The National Biodiesel Board is working diligently to ensure that the quality of biodiesel fuels is kept at a high level. Since biodiesel can have problems with gelling at cold temperature if it's not well refined, the NBB and the National Renewable Energy Laboratory have been funding a national fuel quality testing program. The test program found that between November 2005 and July 2006, one-third of the samples checked were out of spec. The incomplete processing that caused these test failures resulted in fuel filter clogging problems last winter in Minnesota.
The biodiesel industry has been growing at a tremendous rate in the past couple of years and as the industry's trade organization, NBB wants to make sure that consumers have a good experience with their product.

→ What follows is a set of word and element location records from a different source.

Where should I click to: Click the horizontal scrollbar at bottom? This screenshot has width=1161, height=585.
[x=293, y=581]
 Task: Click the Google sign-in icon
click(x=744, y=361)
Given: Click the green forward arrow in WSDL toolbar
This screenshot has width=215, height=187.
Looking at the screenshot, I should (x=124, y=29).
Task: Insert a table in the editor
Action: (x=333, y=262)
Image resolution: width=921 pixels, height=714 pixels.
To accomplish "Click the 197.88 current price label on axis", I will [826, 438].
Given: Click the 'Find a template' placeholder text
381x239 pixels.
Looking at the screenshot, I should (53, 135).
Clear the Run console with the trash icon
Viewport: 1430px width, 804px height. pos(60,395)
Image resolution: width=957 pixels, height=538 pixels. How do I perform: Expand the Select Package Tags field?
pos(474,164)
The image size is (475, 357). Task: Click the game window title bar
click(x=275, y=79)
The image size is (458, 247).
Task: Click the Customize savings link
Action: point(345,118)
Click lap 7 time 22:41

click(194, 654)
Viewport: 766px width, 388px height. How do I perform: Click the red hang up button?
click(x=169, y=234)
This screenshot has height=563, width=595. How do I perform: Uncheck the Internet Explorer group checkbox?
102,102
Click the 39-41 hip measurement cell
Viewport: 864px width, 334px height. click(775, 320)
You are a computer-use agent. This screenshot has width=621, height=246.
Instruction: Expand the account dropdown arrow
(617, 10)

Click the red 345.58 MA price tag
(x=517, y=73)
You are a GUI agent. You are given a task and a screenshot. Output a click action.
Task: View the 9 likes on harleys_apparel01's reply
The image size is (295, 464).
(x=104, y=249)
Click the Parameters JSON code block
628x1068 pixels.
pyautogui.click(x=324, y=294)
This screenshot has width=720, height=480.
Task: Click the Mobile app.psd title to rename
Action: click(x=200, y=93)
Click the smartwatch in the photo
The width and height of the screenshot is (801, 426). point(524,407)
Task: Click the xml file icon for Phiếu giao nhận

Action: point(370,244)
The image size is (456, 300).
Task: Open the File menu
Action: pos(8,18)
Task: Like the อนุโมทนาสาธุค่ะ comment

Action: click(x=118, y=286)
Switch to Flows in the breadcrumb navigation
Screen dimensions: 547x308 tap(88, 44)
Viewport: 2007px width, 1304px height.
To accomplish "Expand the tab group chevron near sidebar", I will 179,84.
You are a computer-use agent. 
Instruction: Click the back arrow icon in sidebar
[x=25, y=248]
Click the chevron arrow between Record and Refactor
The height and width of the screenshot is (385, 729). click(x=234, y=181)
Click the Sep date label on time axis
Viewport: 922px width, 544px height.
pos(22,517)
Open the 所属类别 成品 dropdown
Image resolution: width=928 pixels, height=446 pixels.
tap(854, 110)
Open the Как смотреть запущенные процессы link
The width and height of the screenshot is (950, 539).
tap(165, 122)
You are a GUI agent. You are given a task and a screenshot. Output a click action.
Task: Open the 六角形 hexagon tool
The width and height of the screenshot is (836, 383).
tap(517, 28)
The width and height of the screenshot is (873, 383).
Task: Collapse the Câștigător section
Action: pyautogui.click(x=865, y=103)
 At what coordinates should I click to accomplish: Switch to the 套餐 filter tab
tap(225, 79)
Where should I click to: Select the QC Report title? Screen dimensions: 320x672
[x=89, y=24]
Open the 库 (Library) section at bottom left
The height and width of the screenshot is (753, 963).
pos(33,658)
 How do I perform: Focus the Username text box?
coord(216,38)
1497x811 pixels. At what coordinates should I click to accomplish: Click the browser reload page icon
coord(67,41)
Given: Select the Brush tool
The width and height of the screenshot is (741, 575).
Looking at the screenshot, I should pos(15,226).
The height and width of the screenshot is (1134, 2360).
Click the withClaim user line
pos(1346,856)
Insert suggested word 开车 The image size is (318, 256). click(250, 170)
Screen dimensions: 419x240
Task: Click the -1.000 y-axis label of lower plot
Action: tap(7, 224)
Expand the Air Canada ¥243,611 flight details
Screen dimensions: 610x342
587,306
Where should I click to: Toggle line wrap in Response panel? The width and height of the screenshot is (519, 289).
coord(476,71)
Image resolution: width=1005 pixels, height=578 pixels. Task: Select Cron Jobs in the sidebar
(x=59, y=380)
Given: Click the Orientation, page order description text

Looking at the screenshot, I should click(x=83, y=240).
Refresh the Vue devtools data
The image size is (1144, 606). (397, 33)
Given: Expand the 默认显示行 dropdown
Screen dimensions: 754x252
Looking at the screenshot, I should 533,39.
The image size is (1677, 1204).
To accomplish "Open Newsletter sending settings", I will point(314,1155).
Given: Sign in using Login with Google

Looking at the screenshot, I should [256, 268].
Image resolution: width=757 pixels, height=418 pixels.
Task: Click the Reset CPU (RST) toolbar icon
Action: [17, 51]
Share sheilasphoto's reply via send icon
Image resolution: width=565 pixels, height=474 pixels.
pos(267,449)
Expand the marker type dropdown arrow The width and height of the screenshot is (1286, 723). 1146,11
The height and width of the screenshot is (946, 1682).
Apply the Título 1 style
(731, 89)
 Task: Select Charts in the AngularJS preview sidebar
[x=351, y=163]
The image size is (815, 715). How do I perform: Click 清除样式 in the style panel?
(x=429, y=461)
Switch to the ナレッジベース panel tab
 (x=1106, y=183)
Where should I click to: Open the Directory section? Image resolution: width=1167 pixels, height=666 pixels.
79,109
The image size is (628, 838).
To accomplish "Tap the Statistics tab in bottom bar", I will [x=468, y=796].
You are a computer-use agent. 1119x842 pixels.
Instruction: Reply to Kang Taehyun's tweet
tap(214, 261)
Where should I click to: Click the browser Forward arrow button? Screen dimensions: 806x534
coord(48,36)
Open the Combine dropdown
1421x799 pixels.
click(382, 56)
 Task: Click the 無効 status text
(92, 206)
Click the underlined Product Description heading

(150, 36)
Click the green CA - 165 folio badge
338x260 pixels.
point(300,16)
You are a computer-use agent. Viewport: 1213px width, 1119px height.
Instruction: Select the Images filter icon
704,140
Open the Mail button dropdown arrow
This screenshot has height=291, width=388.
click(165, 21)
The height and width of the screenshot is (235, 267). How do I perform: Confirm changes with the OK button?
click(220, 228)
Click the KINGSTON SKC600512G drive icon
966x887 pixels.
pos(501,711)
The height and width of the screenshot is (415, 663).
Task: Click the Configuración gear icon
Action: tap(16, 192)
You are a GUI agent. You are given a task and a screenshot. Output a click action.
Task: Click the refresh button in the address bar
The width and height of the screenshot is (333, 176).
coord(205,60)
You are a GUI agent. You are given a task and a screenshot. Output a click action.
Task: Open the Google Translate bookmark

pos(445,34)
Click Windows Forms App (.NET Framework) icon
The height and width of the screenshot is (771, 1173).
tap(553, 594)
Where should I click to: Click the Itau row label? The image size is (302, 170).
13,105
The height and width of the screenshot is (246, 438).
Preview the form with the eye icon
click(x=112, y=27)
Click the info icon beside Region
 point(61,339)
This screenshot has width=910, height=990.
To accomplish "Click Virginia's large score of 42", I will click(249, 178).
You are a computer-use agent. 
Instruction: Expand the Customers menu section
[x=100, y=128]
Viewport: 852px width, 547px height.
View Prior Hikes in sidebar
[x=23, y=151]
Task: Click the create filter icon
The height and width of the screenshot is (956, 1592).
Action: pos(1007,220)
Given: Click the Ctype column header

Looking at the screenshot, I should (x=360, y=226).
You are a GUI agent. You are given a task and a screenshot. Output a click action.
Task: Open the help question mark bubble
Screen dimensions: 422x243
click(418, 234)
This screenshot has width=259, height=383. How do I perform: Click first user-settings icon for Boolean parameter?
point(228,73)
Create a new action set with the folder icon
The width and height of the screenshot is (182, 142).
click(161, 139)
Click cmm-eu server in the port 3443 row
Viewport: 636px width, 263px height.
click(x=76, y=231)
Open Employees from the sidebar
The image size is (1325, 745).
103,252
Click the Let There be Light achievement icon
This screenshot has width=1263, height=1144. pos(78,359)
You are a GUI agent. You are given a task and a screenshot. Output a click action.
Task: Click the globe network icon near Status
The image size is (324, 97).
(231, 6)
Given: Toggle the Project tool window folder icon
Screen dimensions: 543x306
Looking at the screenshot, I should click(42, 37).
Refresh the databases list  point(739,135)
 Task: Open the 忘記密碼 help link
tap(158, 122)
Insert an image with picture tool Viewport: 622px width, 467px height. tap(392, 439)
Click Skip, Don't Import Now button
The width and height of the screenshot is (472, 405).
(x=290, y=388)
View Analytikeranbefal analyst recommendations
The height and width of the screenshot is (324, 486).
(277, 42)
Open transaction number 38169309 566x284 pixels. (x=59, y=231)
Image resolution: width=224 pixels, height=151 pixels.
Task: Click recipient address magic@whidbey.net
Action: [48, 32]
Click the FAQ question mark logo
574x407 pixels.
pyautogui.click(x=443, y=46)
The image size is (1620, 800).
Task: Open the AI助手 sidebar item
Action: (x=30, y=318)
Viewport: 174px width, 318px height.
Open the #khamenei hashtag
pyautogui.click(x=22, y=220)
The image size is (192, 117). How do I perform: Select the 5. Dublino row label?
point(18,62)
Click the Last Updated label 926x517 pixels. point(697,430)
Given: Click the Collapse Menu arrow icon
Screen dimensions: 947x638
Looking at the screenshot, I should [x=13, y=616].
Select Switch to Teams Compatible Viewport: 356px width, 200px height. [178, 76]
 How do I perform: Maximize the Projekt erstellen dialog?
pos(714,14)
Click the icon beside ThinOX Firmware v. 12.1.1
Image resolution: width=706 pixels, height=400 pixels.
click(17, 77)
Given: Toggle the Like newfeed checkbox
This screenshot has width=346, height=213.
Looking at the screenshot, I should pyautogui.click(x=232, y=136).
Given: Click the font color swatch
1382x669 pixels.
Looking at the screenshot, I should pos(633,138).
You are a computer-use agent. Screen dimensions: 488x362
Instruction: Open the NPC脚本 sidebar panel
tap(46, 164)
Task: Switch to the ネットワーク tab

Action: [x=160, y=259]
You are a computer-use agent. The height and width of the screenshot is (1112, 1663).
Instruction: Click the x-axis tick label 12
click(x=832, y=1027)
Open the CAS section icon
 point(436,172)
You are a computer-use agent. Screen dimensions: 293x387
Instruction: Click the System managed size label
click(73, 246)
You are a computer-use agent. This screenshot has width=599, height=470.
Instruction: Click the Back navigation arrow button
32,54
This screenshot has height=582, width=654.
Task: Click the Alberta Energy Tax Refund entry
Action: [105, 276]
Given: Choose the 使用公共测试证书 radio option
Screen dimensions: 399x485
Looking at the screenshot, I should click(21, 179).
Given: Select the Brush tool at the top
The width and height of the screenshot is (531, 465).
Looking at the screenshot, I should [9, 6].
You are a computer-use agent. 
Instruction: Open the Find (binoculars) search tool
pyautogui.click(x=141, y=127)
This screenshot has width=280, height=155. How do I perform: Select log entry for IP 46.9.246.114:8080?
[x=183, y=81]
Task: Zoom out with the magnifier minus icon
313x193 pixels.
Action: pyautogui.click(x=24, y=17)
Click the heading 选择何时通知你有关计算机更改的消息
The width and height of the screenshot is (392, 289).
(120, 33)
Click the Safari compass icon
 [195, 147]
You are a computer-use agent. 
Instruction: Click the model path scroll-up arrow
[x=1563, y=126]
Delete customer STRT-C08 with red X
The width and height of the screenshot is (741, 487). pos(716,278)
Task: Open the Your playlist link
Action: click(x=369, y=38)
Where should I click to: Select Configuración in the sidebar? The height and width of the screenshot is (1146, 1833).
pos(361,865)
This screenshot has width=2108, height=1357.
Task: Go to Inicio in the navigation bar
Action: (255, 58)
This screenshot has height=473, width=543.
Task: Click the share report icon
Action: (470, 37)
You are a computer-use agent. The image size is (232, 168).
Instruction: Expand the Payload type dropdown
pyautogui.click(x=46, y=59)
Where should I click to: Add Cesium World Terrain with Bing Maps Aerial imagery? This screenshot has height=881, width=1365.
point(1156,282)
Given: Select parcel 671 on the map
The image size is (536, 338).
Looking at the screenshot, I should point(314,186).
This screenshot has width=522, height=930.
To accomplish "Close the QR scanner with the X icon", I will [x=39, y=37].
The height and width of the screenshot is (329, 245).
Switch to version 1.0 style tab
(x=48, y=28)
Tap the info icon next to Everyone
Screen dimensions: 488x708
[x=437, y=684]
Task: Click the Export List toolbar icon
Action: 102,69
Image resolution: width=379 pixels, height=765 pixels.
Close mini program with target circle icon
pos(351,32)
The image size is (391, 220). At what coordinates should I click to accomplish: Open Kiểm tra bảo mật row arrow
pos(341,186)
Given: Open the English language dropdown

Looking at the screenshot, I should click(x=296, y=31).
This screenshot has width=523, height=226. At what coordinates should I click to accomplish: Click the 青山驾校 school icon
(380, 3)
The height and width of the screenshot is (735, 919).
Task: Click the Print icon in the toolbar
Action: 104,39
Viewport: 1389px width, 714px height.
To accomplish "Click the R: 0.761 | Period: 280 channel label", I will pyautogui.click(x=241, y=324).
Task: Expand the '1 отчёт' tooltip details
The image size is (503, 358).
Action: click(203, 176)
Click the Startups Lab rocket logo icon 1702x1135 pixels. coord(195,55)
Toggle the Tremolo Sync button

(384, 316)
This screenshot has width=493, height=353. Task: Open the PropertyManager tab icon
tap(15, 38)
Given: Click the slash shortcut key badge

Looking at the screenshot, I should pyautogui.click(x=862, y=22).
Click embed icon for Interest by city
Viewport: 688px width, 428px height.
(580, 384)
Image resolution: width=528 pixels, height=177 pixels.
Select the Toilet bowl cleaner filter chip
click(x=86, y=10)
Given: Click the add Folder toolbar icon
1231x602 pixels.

If drivers experience damage to their vehicles caused by bad fuel, they'll start avoiding biodiesel. It's in the industry's best interest to ensure that customers have a positive experience. To help ensure fuel quality, NBB has encouraged producers to get BQ-9000 certified. BQ-9000 is a quality control standard for biodiesel producers. Last year there were three accredited producers and now their are seventeen, representing 40 percent of the domestic industry.

To help avoid problems this winter, NBB has issued a winter weather advisory to fleet managers, distributors and consumers of bio-diesel. This involves recommendations to work with reputable suppliers, to buy fuel only from BQ-9000 accredited producers, and to report out of spec fuels.